- Exercise description -
Each line of the entries below that includes "will" belongs in your answer.

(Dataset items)
⁂
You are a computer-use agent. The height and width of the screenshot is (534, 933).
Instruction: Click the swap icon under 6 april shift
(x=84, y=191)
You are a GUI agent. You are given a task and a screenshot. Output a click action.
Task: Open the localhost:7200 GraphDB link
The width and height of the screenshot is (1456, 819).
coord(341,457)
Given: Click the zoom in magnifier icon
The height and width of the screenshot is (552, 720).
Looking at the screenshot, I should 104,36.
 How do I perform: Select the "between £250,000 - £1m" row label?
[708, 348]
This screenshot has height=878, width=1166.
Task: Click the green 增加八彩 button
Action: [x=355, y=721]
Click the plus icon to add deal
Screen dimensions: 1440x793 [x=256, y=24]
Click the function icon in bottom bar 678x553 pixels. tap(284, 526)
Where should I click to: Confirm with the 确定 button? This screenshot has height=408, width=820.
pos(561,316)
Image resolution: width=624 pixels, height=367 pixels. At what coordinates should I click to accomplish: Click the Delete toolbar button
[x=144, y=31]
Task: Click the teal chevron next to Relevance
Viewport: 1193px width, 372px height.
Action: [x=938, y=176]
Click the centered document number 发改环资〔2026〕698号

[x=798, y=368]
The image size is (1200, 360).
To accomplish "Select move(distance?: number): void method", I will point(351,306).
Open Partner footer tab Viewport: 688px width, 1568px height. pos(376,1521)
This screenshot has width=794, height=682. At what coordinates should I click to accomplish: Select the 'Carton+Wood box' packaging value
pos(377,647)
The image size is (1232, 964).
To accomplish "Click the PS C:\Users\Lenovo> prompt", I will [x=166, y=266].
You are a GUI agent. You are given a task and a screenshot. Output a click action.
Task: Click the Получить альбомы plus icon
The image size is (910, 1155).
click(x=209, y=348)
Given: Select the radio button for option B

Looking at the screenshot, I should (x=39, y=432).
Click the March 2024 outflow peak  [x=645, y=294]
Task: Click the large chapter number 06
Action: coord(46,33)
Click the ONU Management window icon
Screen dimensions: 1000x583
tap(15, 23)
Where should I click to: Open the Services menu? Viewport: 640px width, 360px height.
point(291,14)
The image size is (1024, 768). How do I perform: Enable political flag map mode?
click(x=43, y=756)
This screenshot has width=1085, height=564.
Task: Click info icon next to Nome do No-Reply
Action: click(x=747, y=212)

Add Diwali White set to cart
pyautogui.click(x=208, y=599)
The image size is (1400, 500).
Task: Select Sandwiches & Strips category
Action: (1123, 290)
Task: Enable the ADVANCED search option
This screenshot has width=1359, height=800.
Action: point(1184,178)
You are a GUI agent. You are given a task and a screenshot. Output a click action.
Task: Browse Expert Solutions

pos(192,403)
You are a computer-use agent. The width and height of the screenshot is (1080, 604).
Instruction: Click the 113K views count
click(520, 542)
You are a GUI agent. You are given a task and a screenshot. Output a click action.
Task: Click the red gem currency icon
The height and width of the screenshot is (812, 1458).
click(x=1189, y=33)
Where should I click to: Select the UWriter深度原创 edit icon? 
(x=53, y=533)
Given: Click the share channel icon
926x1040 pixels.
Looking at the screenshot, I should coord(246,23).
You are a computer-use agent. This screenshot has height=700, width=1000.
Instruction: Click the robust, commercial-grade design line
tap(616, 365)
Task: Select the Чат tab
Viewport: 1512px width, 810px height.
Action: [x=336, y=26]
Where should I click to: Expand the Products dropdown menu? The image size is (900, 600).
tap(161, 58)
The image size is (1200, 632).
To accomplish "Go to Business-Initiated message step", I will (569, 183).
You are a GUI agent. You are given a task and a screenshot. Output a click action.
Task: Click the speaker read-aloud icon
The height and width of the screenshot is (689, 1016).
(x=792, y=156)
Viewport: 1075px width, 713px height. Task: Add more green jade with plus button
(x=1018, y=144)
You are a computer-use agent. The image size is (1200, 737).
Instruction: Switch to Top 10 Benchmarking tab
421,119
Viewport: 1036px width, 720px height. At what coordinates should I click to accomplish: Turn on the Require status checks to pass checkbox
⁂
- Exercise response -
To accomplish "Select move(distance?: number): void method", I will point(351,306).
To accomplish "Click the PS C:\Users\Lenovo> prompt", I will [x=166, y=266].
To accomplish "Go to Business-Initiated message step", I will (569, 183).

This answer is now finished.